Independentemente do meu esforço, pode ser que ela não chegue ao que a sociedade espera dela. Não adianta só romantizar, falar que é uma bênção. Se você tivesse seu filho na cama, será que o autismo seria tão bonito e maravilhoso? Ele limita. Ele não dá condições para ela fazer coisas que eu adoraria que ela fizesse.
Mariana aprendeu recentemente a reconhecer as cores
Arquivo pessoal
A aspiração que eu já tive, de vê-la na faculdade, deu lugar para a busca pela autonomia dela. Ela pode não aprender a ler e a escrever, mas eu entendi que ela precisa de coisas que vêm antes disso: escovar os dentes, lavar as mãos.
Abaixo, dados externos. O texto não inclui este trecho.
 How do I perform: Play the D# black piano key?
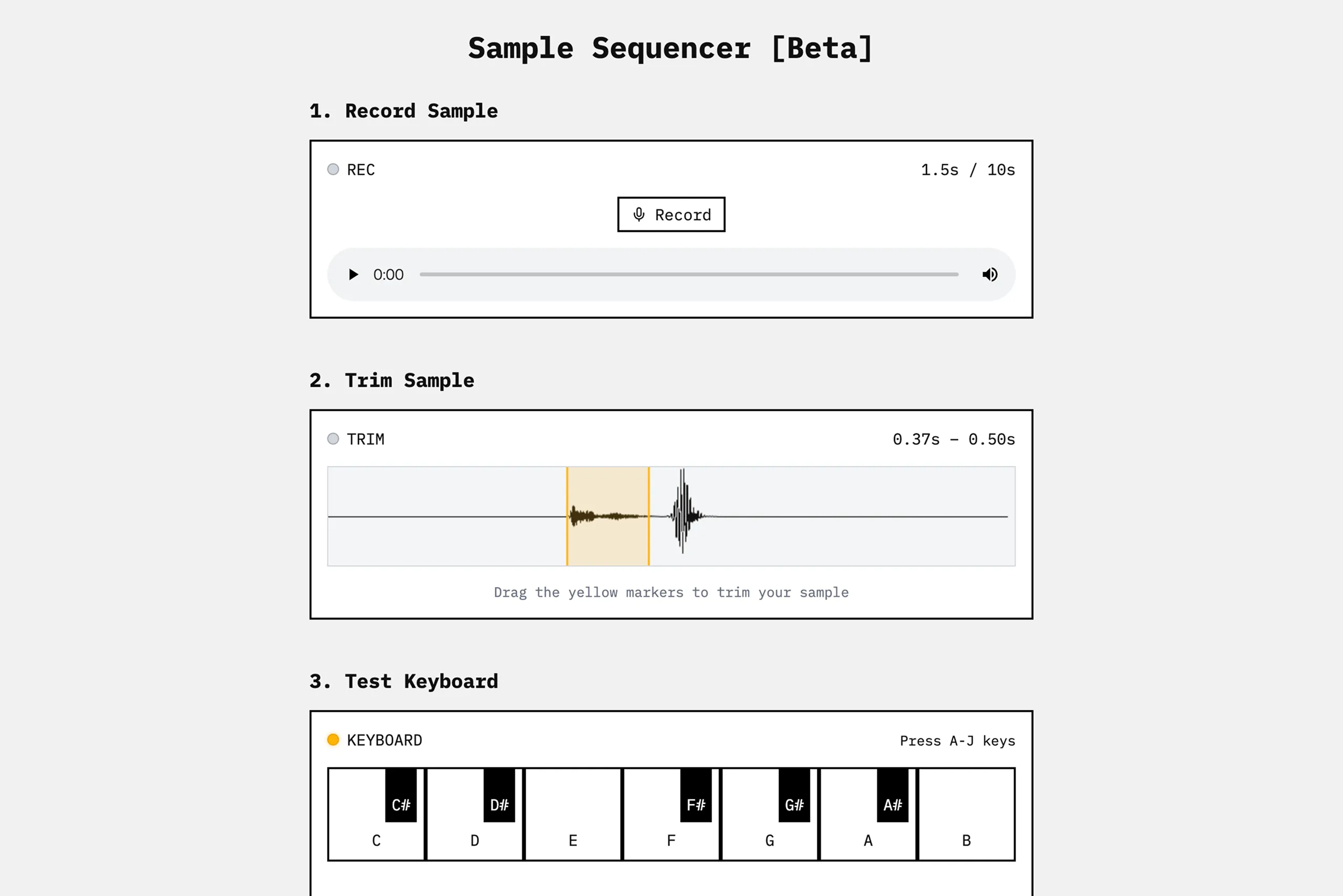click(x=499, y=795)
Não tenho mais aspiração acadêmica e me orgulho muito disso. Essa é a realidade da minha filha. Ela aprendeu a reconhecer as cores e a apertar o botão do elevador, sabia? 'Ah, mas só aos 19 que ela entendeu que mora no primeiro andar?' Sim. Ela também precisa ser aceita e acolhida assim.
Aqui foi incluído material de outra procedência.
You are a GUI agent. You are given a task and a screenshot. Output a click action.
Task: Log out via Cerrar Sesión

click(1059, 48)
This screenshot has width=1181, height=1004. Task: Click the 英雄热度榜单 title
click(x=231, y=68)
Conscientização é isso: saia com seu filho de casa, faça com que o vejam mordendo, babando. Quanto mais as pessoas conhecerem esse outro lado, mais vão aceitá-lo."
Waldirene Santos, mãe de Sophia (15 anos)
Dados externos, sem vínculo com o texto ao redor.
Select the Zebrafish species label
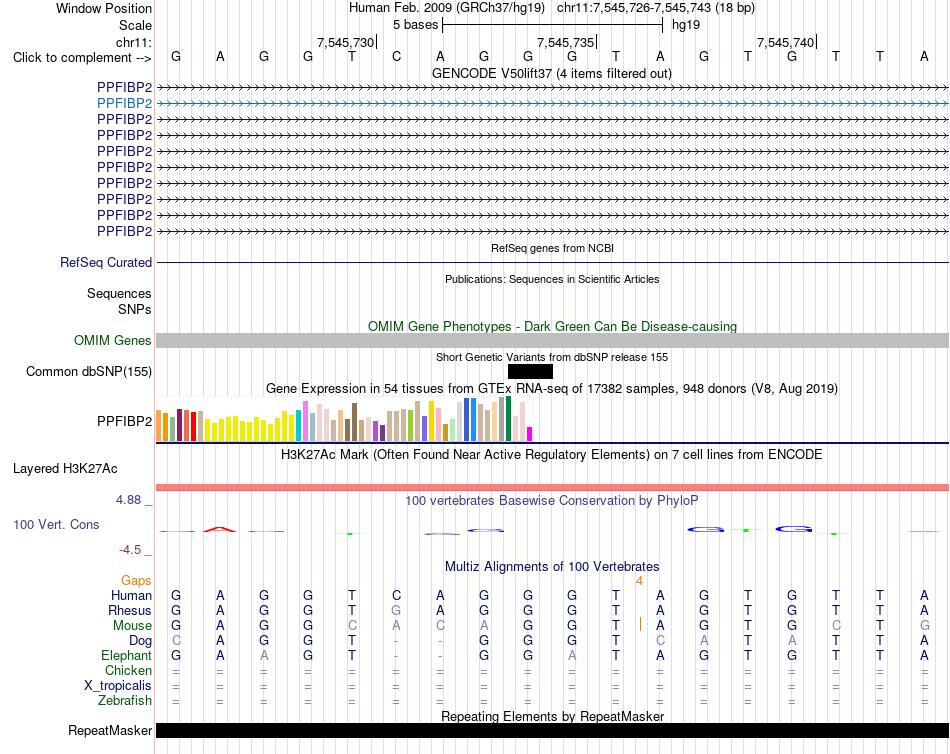Image resolution: width=950 pixels, height=754 pixels. 125,700
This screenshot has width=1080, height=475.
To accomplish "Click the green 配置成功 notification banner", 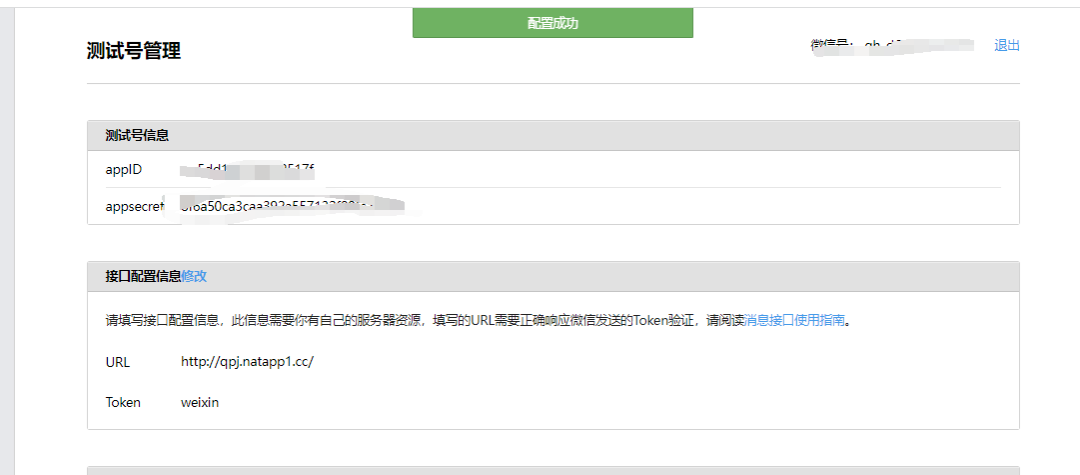I will (552, 23).
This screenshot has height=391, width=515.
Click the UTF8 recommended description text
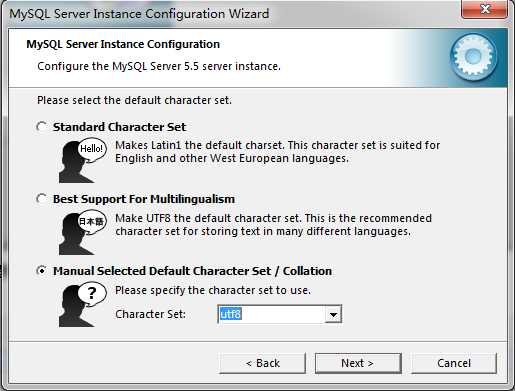tap(273, 225)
Waldirene abraça a filha, Sophia, que tem autismo
Arquivo pessoal
"Minha filha está com 15 anos. Ela não fala, não mastiga e usa fralda — é um bebê gigante, porque preciso fazer tudo para ela. Mas ela consegue tomar água, se eu puser em um copo de tampa e bico, para não derramar.
A Sophia acabou o [ensino] fundamental nesse ano que passou. Na pandemia, ficou basicamente sem frequentar a escola, só com atividade remota pela internet. Na socialização, avançou, mas é muita frustração ver minha filha há 9 anos estudando, sem conseguir pegar em um lápis. E como vou colocá-la no ensino médio, no meio de tantos adolescentes? E se ela virar motivo de deboche?
Geralmente, quem romantiza o autismo não tem tantas dificuldades. Deve ser gente que tem filho que come sozinho, fala, vive outro tipo de limitação. No meu caso, não consigo dizer que tenho 'orgulho autista'. Eu abomino o autismo, queria que fosse excluído do mundo.
Sabe aquele seriado do médico, né ["The Good Doctor", sobre um profissional com autismo de alto funcionamento]; aquilo ali, comparado com a minha filha, não é nada. As pessoas acabam conhecendo esse outro lado do autismo [com as dificuldades] só quando passam por isso."
Renata Fridman, mãe de Joseph (8 anos)
Joseph, que tem autismo, beija sua mãe, Renata
Arquivo pessoal
"Meu filho é não verbal e tem deficiência intelectual importante, com comprometimento considerável. Vivo em terapias com ele.
É preciso desromantizar o autismo. Publicações positivas são importantes, porque até trazem representatividade, mas o problema é achar que todos vão alcançar isso, que basta fazer terapia ou que basta querer [para entrar na faculdade, por exemplo]. Cada um tem suas limitações, e o espectro é gigantesco.
Não gosto de generalizar e chamar as crianças de 'anjos azuis' [azul é a cor que representa o autismo], por exemplo, ou falar em 'mães azuis'. Acho que isso que vem com piedade, carregado de preconceitos, como se estivesse rotulando todos. A gente quer justamente a individualização e a compreensão de que cada um é de um jeito. Sem esse capacitismo e esse preconceito.
A maior campanha rolando atualmente entre as pessoas com TEA é a de que lugar de autista é em todo lugar. É na universidade também. Vou reclamar disso? Claro que não. Mas sei que é muito difícil que meu filho alcance esse tipo de inclusão."